Nob Hill comes, of right, in the place of honour; but the two other hills of San Francisco are more entertaining to explore. On both there are a world of old wooden houses snoozing together all forgotten. Some are of the quaintest design, others only romantic by neglect and age. Some have been almost undermined by new thoroughfares, and sit high up on the margin of the sandy cutting, only to be reached by stairs. Some are curiously painted, and I have seen one at least with ancient carvings panelled in its wall. Surely they are not of Californian building, but far voyagers from round the stormy Horn, like those who sent for them and dwelt in them at first. Brought to be the favourites of the wealthy, they have sunk into these poor, forgotten districts, where, like old town toasts, they keep each other silently in countenance. Telegraph Hill and Rincon Hill, these are the two dozing quarters that I recommend to the city dilettante. There stand these forgotten houses, enjoying the unbroken sun and quiet. There, if there were such an author, would the San Francisco Fortuné de Boisgobey pitch the first chapter of his mystery. But the first is the quainter of the two, and commands, moreover, a noble view. As it stands at the turn of the bay, its skirts are all waterside, and round from North Reach to the Bay Front you can follow doubtful paths from one quaint corner to another. Everywhere the same tumble-down decay and sloppy progress, new things yet unmade, old things tottering to their fall; everywhere the same out-at-elbows, many-nationed loungers at dim, irregular grog-shops; everywhere the same sea-air and isleted sea-prospect; and for a last and more romantic note, you have on the one hand Tamalpais standing high in the blue air, and on the other the tail of that long alignment of three-masted, full-rigged, deep-sea ships that make a forest of spars along the eastern front of San Francisco. In no other port is such a navy congregated. For the coast trade is so trifling, and the ocean trade from round the Horn so large, that the smaller ships are swallowed up, and can do nothing to confuse the majestic order of these merchant princes.

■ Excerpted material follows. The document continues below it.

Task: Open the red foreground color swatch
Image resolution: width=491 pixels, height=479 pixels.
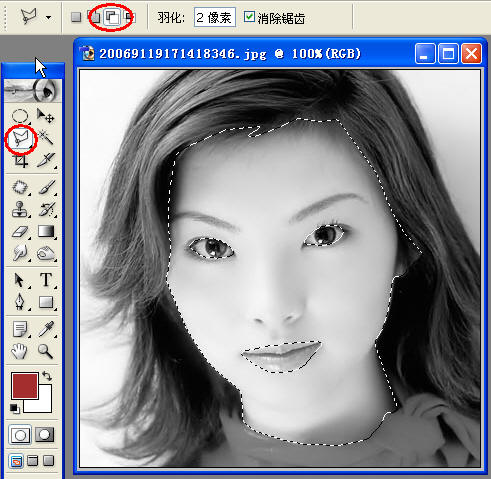Action: 25,386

In an age when the ship-of-the-line is already a thing of the past, and we can never again hope to go coasting in a cock-boat between the “wooden walls” of a squadron at anchor, there is perhaps no place on earth where the power and beauty of sea architecture can be so perfectly enjoyed as in this bay.

THE SILVERADO SQUATTERS

Vixerunt nonnulli in agris, delectati re sua familiari. His idem propositum fuit quod regibus, ut ne qua re agerent, ne cui parerent, libertate uterentur: cujus proprium est sic vivere ut velis.

Cic. De Off. I. xx.

THE SILVERADO SQUATTERS

The scene of this little book is on a high mountain. There are, indeed, many higher; there are many of a nobler outline. It is no place of pilgrimage for the summary globe trotter; but to one who lives upon its sides, Mount Saint Helena soon becomes a centre of interest. It is the Mont Blanc of one section of the Californian Coast Range, none of its near neighbours rising to one-half its altitude. It looks down on much green, intricate country. It feeds in the spring-time many splashing brooks. From its summit you must have an excellent lesson of geography: seeing, to the south, San Francisco Bay, with Tamalpais on the one hand and Monte Diablo on the other; to the west and thirty miles away, the open ocean; eastward, across the cornlands and thick tule swamps of Sacramento Valley, to where the Central Pacific Railroad begins to climb the sides of the Sierras; and northward, for what I know, the white head of Shasta looking down on Oregon. Three counties, Napa County, Lake County, and Sonoma County, march across its cliffy shoulders. Its naked peak stands nearly four thousand five hundred feet above the sea; its sides are fringed with forest; and the soil, where it is bare, glows warm with cinnabar.